─── Provided records ───
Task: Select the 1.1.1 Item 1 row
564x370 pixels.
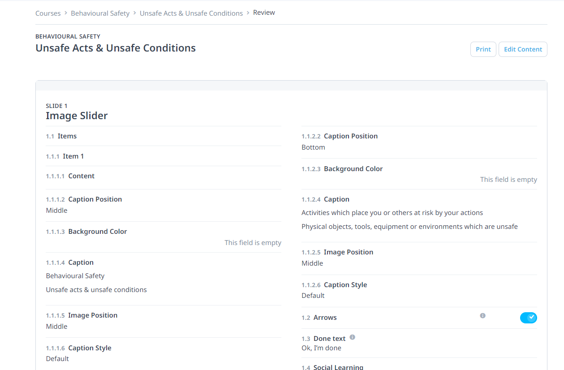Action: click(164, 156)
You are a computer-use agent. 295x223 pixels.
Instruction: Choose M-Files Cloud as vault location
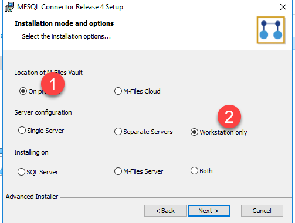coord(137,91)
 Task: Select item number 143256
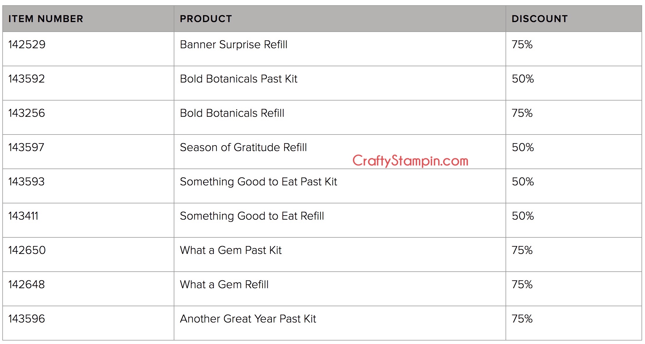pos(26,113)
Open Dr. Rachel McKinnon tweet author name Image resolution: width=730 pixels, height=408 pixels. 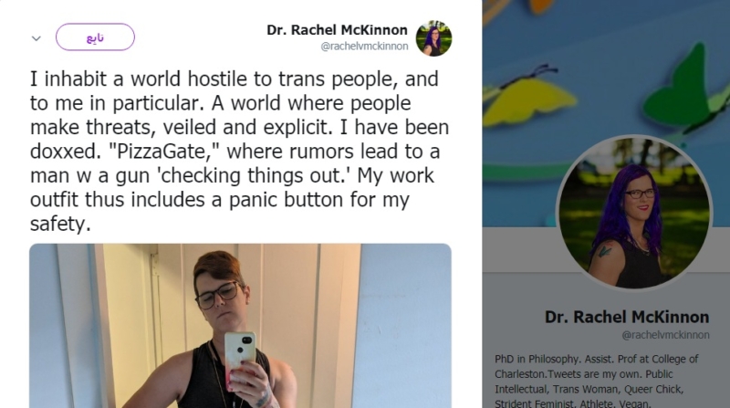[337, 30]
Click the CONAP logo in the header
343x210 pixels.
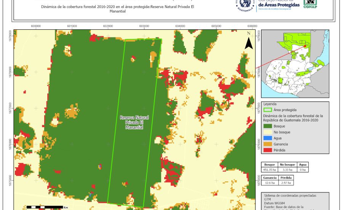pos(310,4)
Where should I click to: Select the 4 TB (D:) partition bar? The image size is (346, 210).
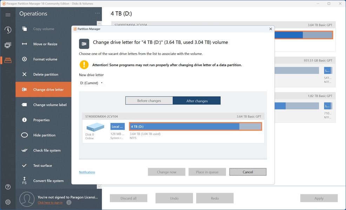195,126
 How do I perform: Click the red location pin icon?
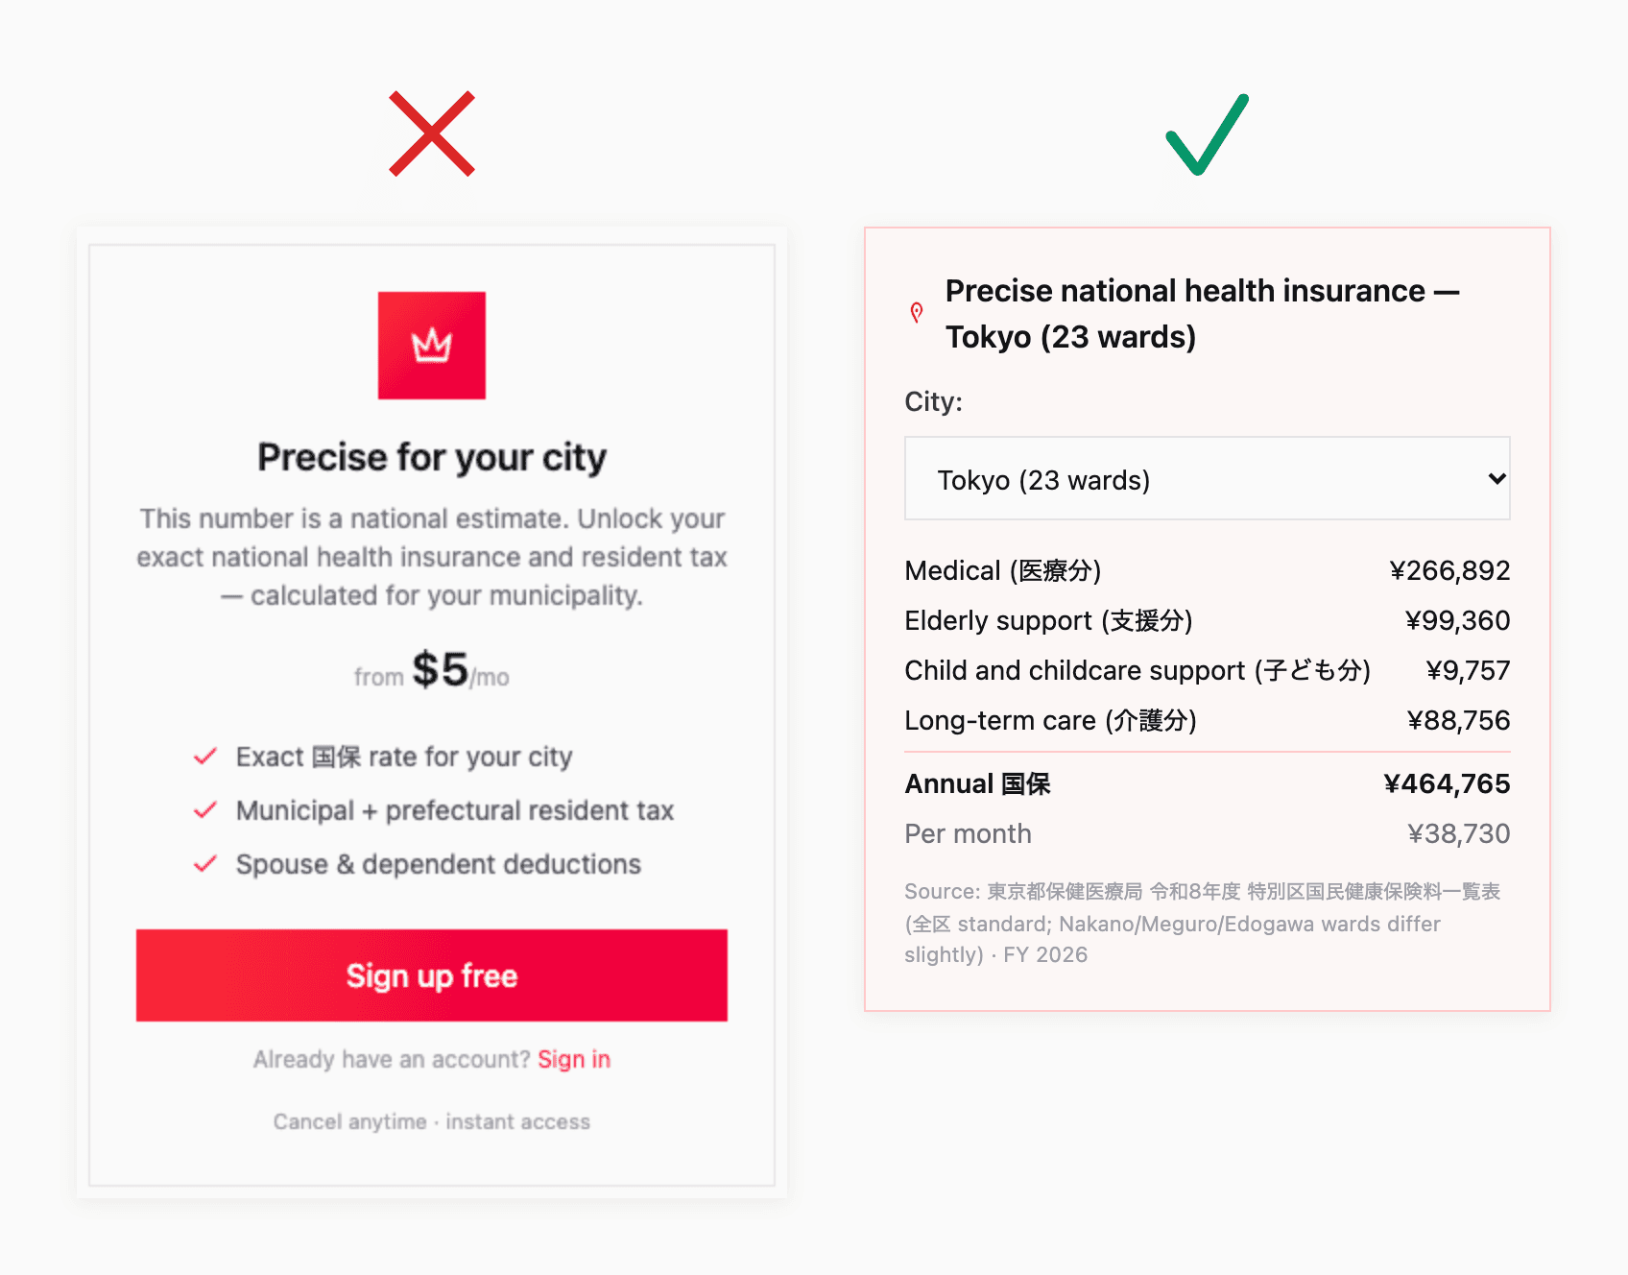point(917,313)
───
─── Provided records ───
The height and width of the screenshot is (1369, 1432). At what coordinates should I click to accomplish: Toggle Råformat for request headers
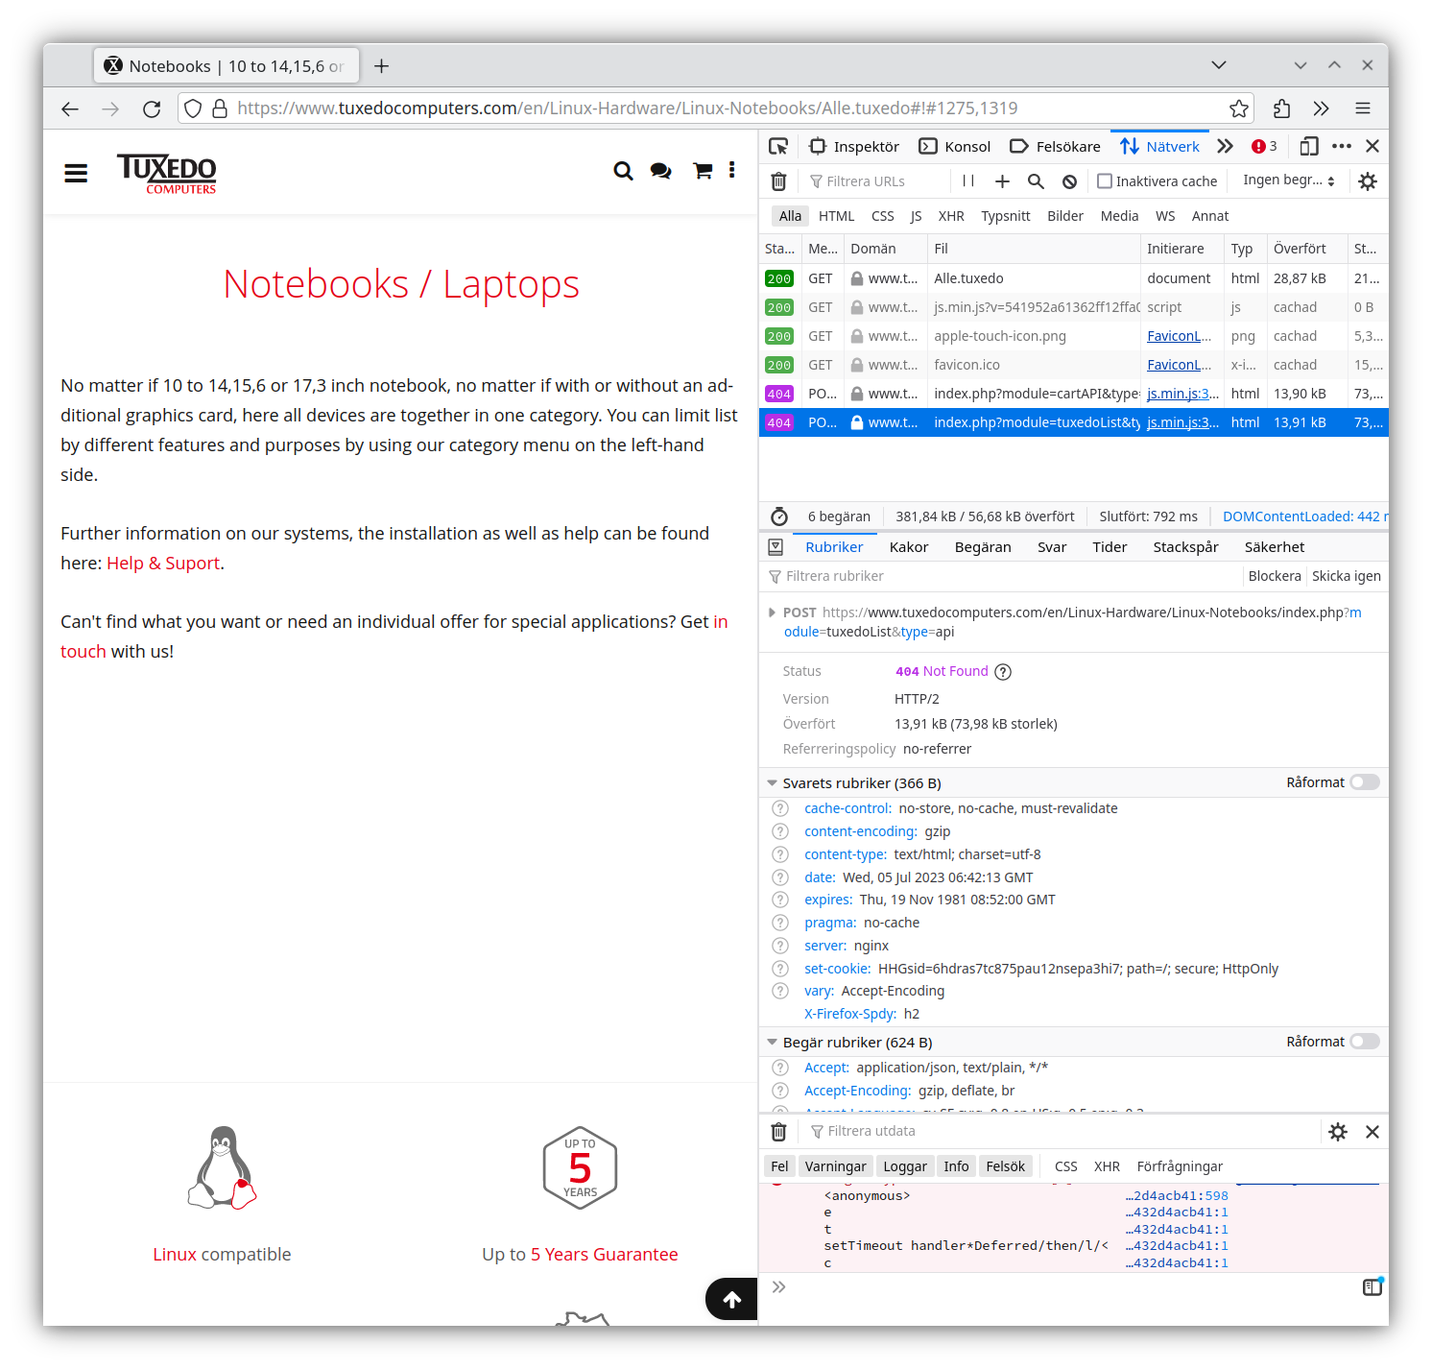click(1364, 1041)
───
─── Provided records ───
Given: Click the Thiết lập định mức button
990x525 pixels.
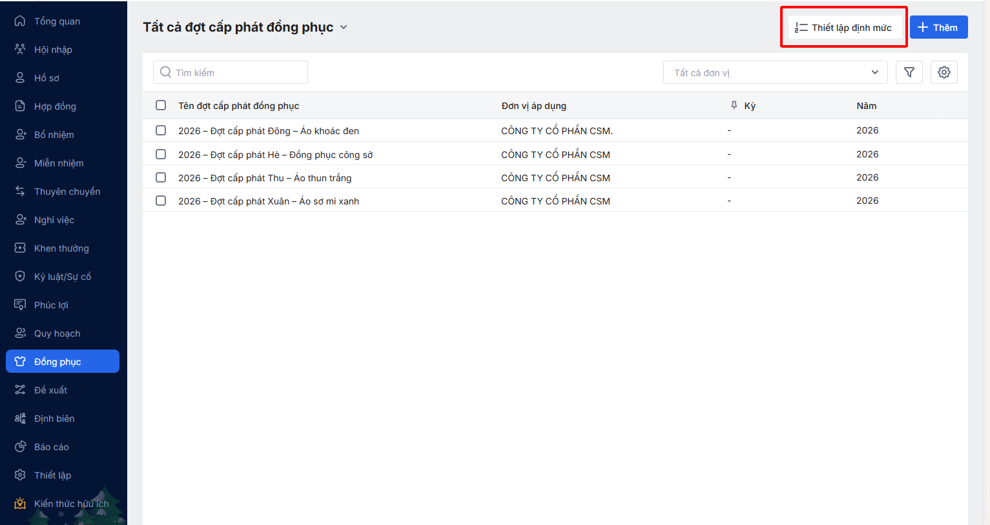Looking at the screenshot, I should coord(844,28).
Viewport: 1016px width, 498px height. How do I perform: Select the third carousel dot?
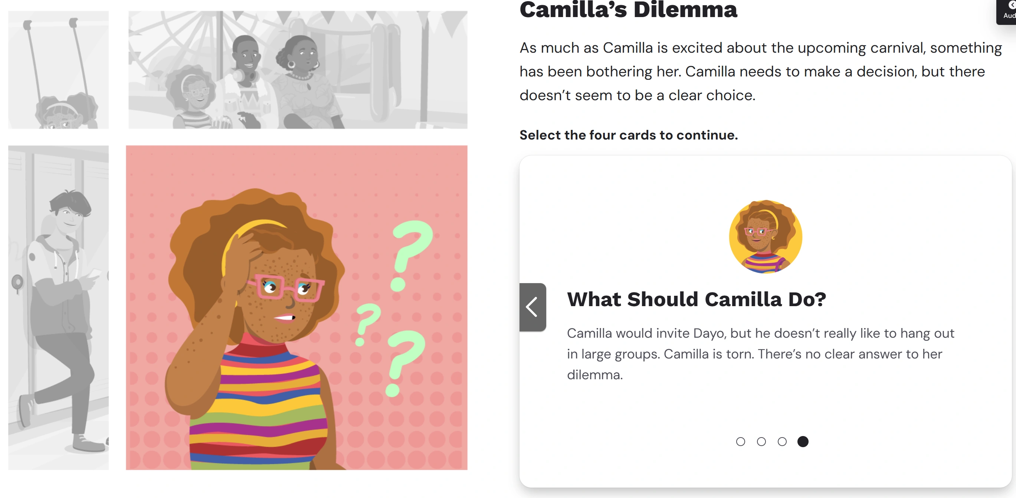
───
* _What to do_:
Find the line with "Given: Click the Thiết lập định mức button" in the entries above. Set down exactly every line from it up to and including the line with "Viewport: 1016px width, 498px", images excluded.

* _Result of the task_:
Given: Click the Thiết lập định mức button
990x525 pixels.
Looking at the screenshot, I should coord(844,28).
Viewport: 1016px width, 498px height. How do I perform: Select the third carousel dot?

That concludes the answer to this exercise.